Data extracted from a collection
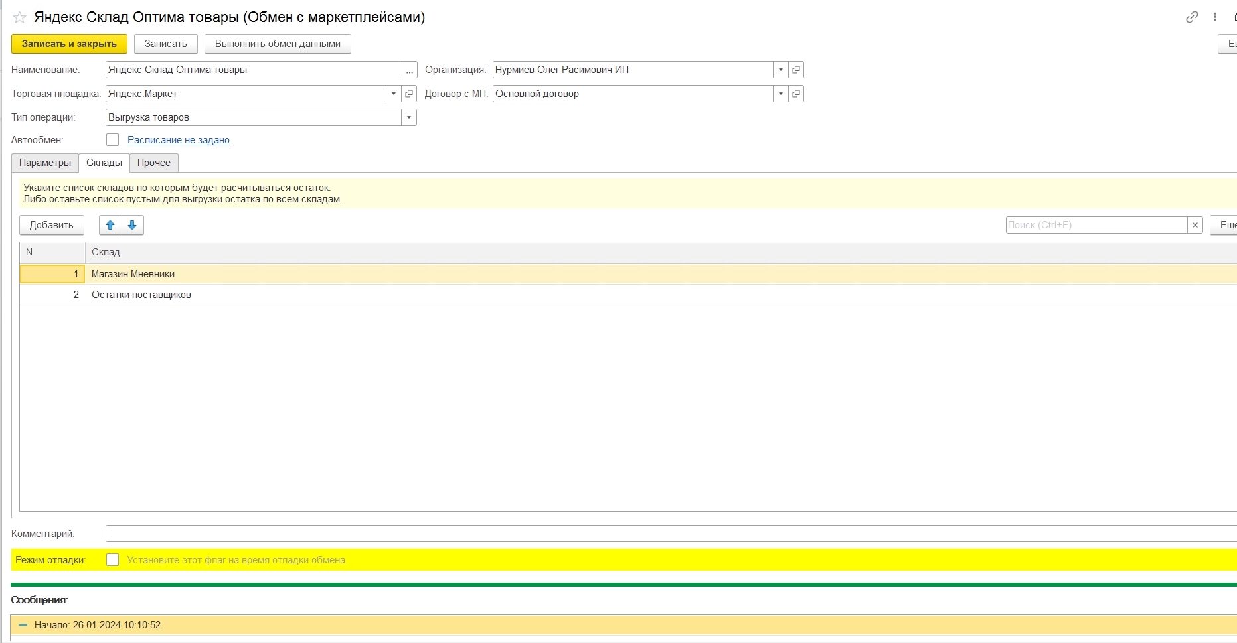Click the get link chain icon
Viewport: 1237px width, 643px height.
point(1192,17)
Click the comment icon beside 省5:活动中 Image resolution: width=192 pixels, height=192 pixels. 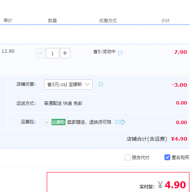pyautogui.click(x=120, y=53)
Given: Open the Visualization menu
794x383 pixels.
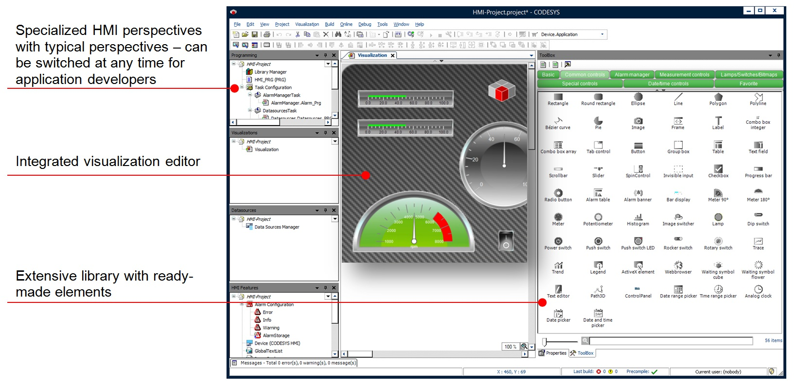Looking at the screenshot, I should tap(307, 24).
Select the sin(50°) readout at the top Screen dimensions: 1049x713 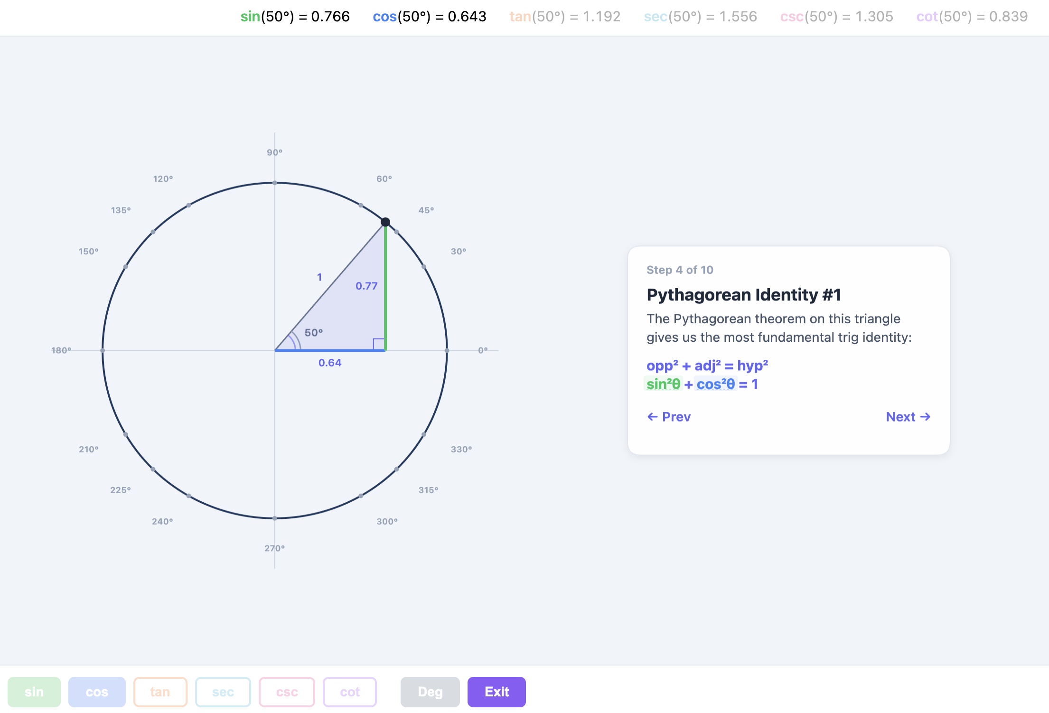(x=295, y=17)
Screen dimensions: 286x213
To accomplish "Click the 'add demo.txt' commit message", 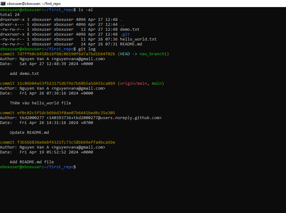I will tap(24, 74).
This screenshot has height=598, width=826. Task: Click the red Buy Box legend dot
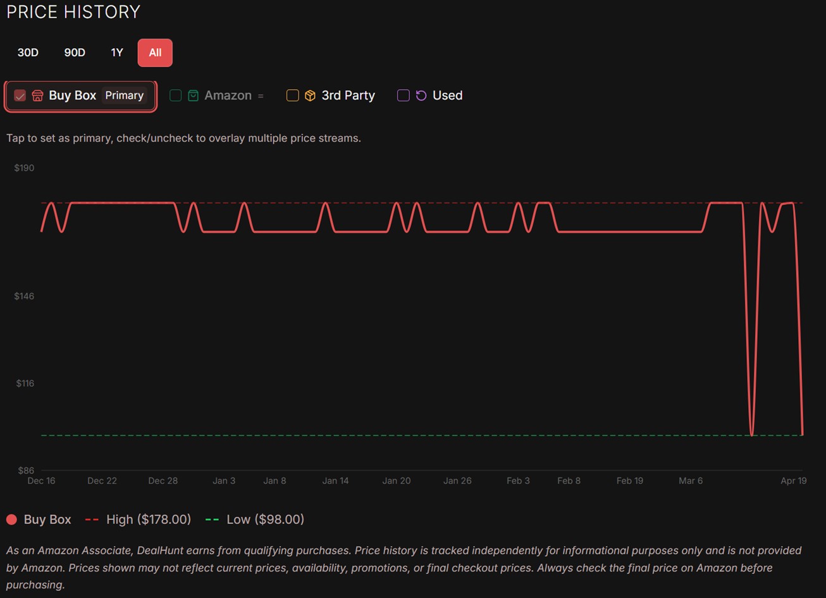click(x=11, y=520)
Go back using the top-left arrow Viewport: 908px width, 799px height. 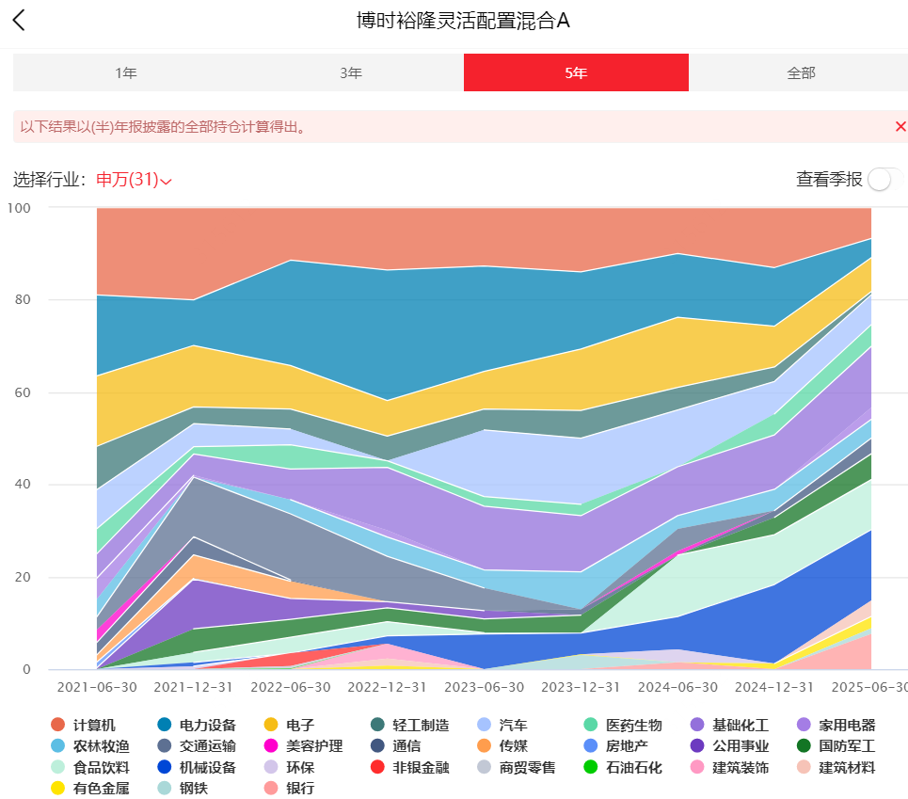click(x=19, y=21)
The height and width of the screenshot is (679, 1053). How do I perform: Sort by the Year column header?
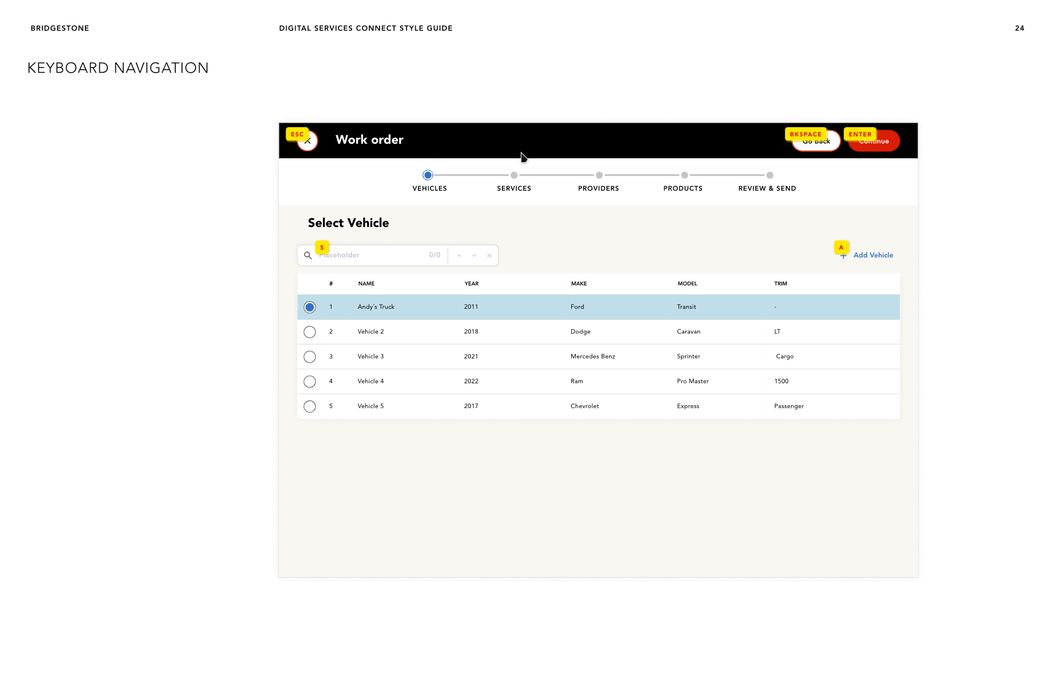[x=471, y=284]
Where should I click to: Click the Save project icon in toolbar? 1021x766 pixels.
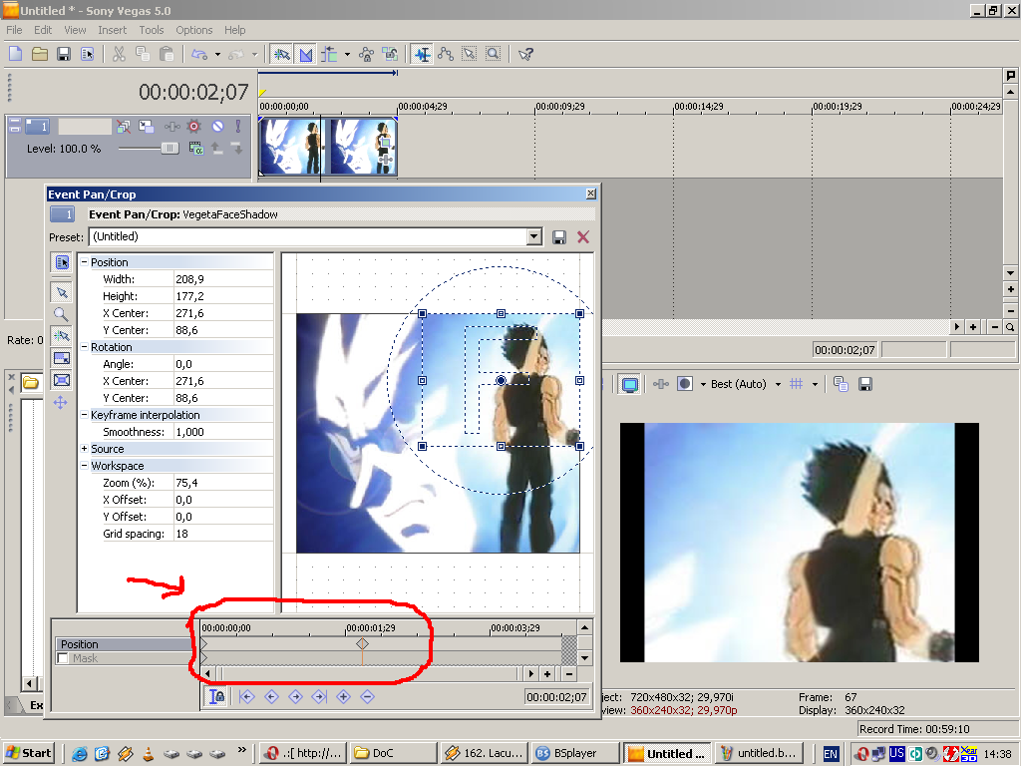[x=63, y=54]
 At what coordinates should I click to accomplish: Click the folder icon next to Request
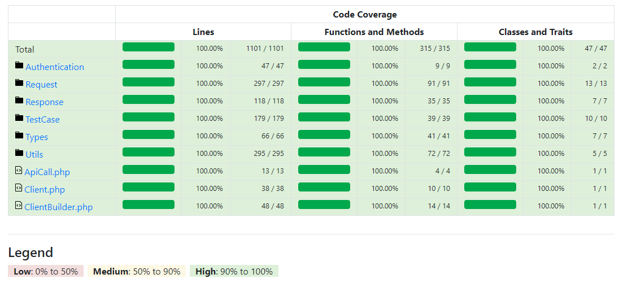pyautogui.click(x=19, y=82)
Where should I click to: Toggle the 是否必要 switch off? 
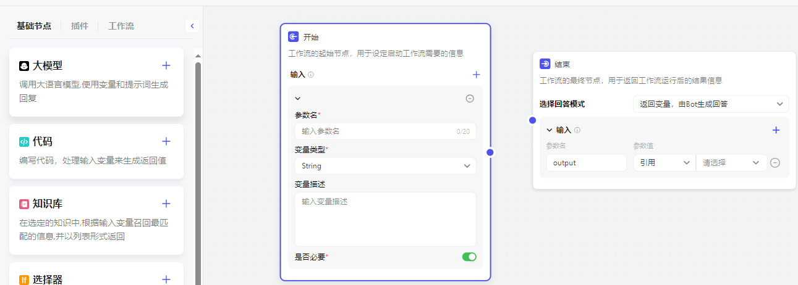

> [YOUR OBJECTIVE]: Please rewrite the records starting at the line containing "Where should I click to: Click" and ending at the end of the records, replacing "folder icon" with "folder symbol" and leaving everything else unchanged. Omit the pictures from your answer.

> [WORKED ANSWER]:
Where should I click to: Click the Save project icon in toolbar? 1021x766 pixels.
[x=63, y=54]
 At what coordinates should I click to accomplish: Click the folder symbol next to Request
pyautogui.click(x=19, y=82)
Where should I click to: Toggle the 是否必要 switch off? 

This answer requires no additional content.